Pitfalls of normative percentile analysis with different racial groups in MRI brain volumetry

Authors

    Woojin Jung1, Koung Mi Kang2, Hongjun An3, Seoung Hong Choi2


     
    1AIRS Medical Inc, Korea, Republic of
    2Seoul National University Hospital, Korea, Republic of
    3Seoul National University, Korea, Republic of
    [email protected]

    KCR (2023)

    PURPOSE

    MR-based brain volumetry software have been developed for clinical use. However, each software provides normative percentile (NP) based on data from different populations, without considering the potential differences in volumetric distributions across races. We constructed Asian and Non-Asian normative databases and calculated NP from each database using a novel deep learning-based volumetric algorithm (DL model).

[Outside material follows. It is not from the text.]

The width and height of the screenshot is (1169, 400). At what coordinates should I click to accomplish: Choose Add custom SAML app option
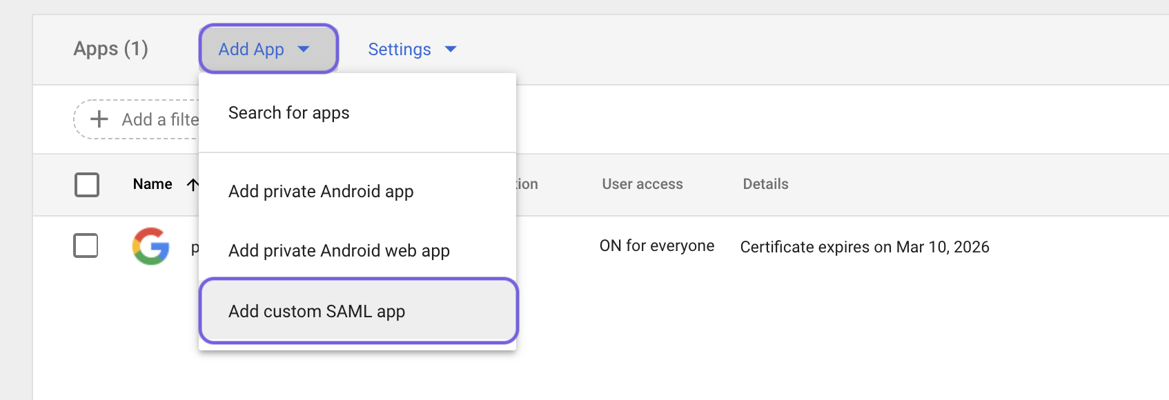(317, 311)
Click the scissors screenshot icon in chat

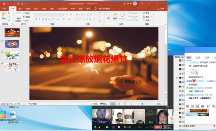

Then, we compared hippocampal volumetric results between the DL model and two volumetry software to demonstrate the racial differences.

    MATERIALS AND METHOD

    This retrospective study was approved by IRB. 3200 3D T1-weighted scans were collected from subjects without structural brain abnormalities aged 35 to 90 years. All scans were collected from the institution and a public database, resulting 1600/1600 scans for Asian/Non-Asian normative database. We developed a DL model using 1336 scans with Freesurfer-based manual segmentation labeling. Using the DL model, the normalized hippocampus volume (nHPV= HPV/intracranial volume) of each subject was estimated, generating Asian/Non-Asian nHPV normative databases. To validate our normative databases, a validation set was acquired from 48 Asians using 3D MPRAGE in 3T with TR/TE/TI = 1740/2.8/900 ms, voxel size = 1 x 1 x 1 mm3. In the validation set, nHPV and its NP were compared between two volumetry software: DeepBrain (Vuno, known for Asian normative database) and NeuroQuant (Cortechs.ai, known for Non-Asian normative database). In addition, we calculated NP values of nHPV using our DL model with Asian normative database (DL Asian) and with Non-Asian normative database (DL Non-Asian), and compared them with DeepBrain and NeuroQuant by Bland-Altman analysis.

    RESULTS

    Our nHPV normative database showed a bias in NP between Asian and Non-Asian (male/female = 0.030/0.037), revealing the racial difference (Fig A). Validation set results (Fig B) showed a high correlation between nHPV of DeepBrain and NeuroQuant (R2=0.69), but a low correlation for NP (R2=0.32). Bland-Altman plots showed the bias range (mean ± SD) as (2.7 ± 15.3) in DeepBrain vs. DL Asian, (-19.2 ± 16.9) in DeepBrain vs. DL Non-Asian, (42.0 ± 25.1) in NeuroQuant vs. DL Asian, and (20.0 ± 23.2) in NeuroQuant vs. DL Non-Asian (Fig C), suggesting low correlation of NP between the two software (Fig B) may originate from different NP distributions across races.

    CONCLUSION

    Normative databases based on different racial groups significantly affect the accuracy of NPs in brain volumetry.